Focus on the God of the promise not on the lack of clouds.
I hate to wait. I like every minute of my day to be accounted for. Just the other day I sat at a drive through waiting on my order. I had been sitting there awhile and I felt myself growing impatient, even though I had nowhere to be or anywhere to go, I felt antsy as the minutes ticked on as I sat still. And maybe that’s why waiting is so excruciating to some; we have to be still. We as temporal creatures mark every second that can not be accounted for as time lost. If we aren’t moving and doing then we’re “wasting time” because the stamp of purpose never left its mark in the visible realm. So we pat our foot and sigh under our breath, every minute we spend waiting is a minute lost in the whirlpool of time. Yet not with an eternal God. Time spent waiting is some of the most important times we will face. It’s in the season of waiting that God cultivates and prepares us for the fulfillment of His promises. We want it now, the sooner the better, right? Why would God waste vital time and not grant His promises to us instantaneous? Because He knows that the time between the promise and the fulfillment is strategic in the process of cultivation. Just as the soil must be turned up and made ready for the seed-so we must be made ready for the fulfillment of promises. And that takes times.
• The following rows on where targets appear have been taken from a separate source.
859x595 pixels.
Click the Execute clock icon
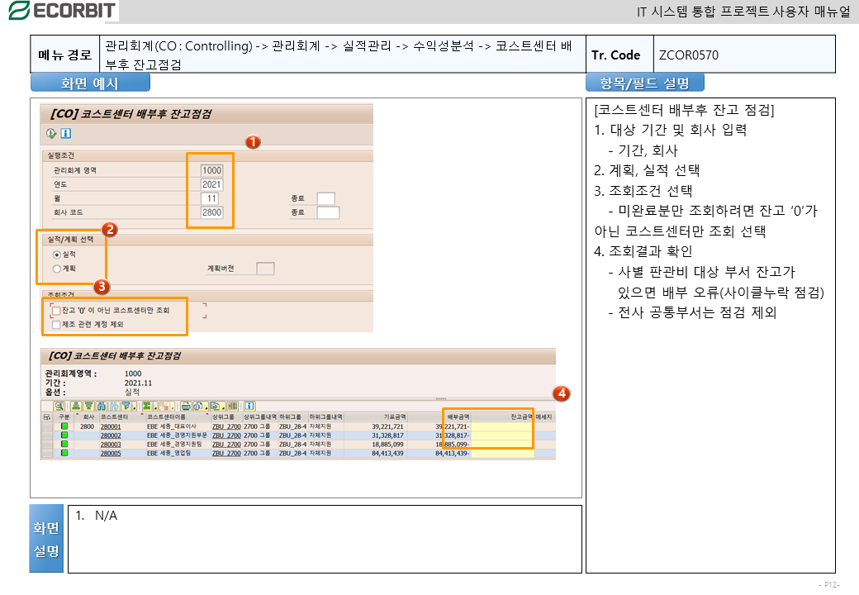click(x=51, y=133)
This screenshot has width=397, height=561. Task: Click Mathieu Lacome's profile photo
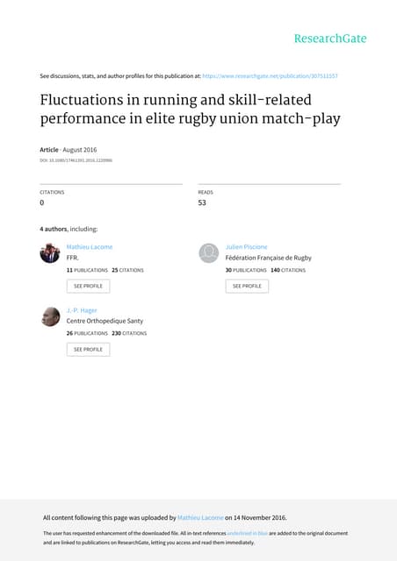[x=49, y=253]
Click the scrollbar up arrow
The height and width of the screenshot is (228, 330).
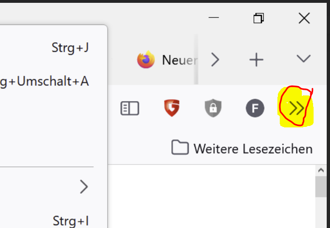[322, 170]
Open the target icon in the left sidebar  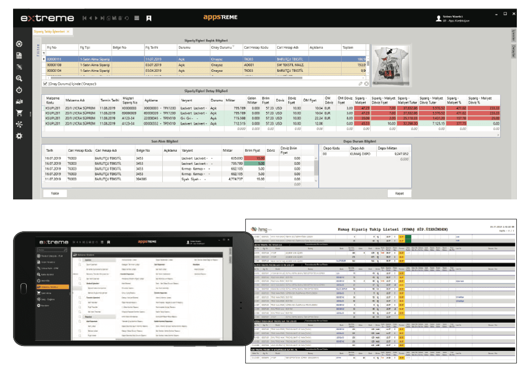tap(19, 44)
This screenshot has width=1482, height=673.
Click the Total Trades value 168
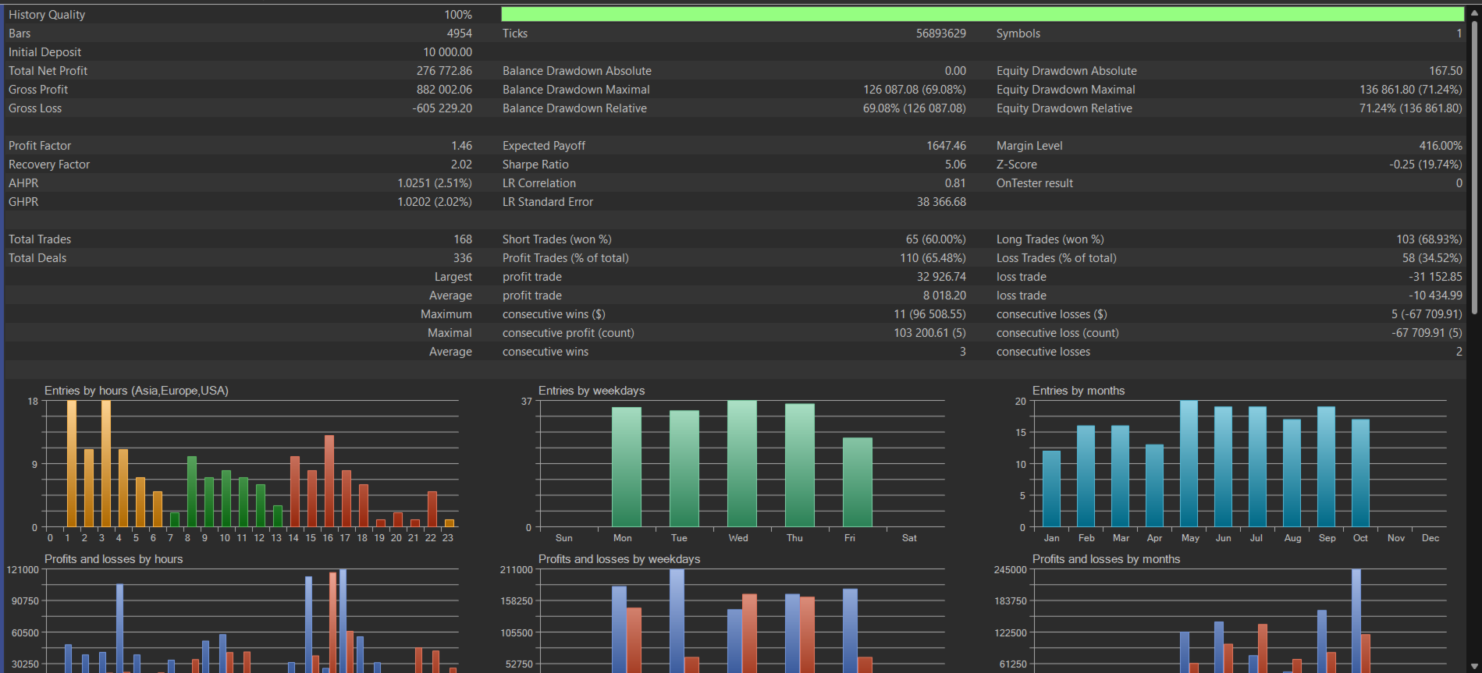coord(463,239)
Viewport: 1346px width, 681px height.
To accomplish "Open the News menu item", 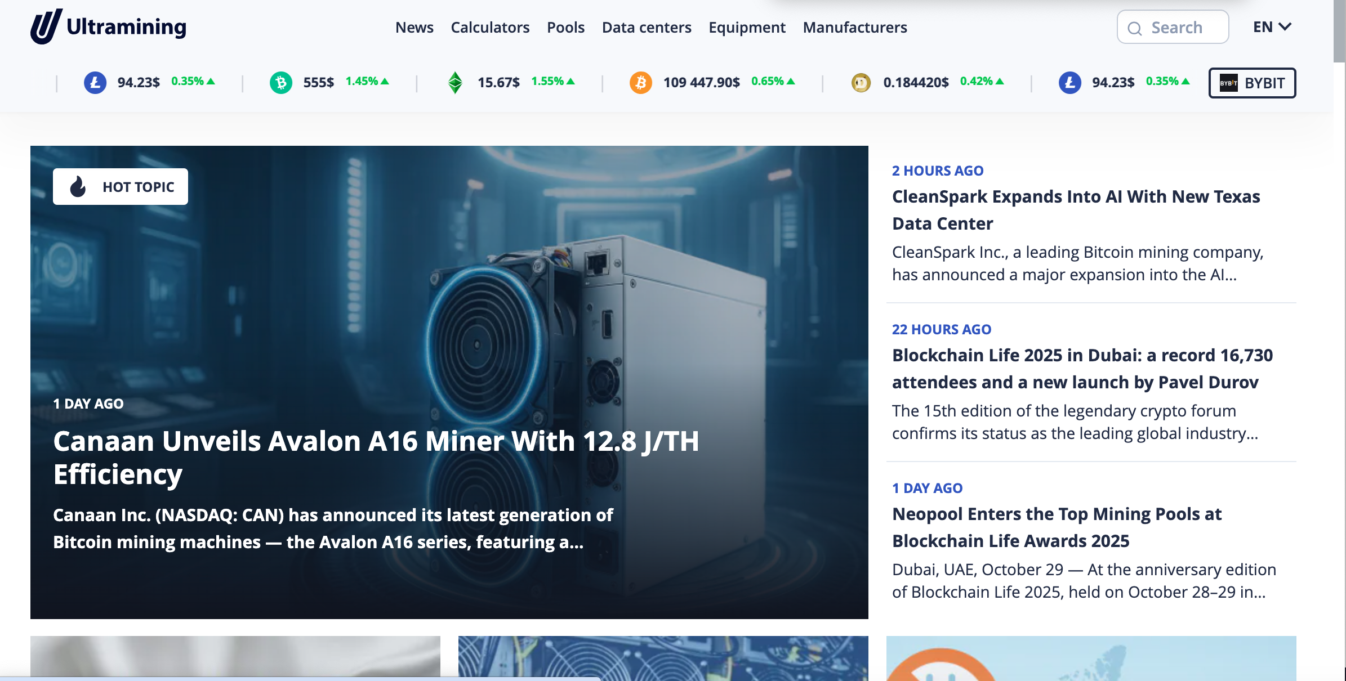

As Simeon held the Messiah child in his arms, as he cradled the great I Am…all that time spent waiting, all the moments that seemed to be washed down the drain of insignificance, all the days he waited, they were worth it. Jesus is always worth the wait.
I don’t know what your waiting on in this season of your life but it’s worth it. It’ll be worth every midnight tear, every battle with doubt. For every tick of the clock that seemed wasted and forgotten will be redeemed. Stay devout. It’s key to your survival in the desert. For that kind of perspective welcomes the Spirit and He is the One that breathes vitality into our dry bones. I love Ezekiels answer when the Lord asked him if the dry bones could live; he said “O Lord God you know”.Many of us have given up on our own dry bones because we think we know. We assume it’s too late because our circumstances tell us so. Ezekiel looked at the valley of dry bones as what God said it would be, not what he saw and because he trusted the Lord would do what he said, he prophesied; he spoke as if what God said had already taken place and the Spirit took over from there. Our job in the dry times is to trust God, to cling to His word and one day we will see those dry bones dance and it will be worth the wait.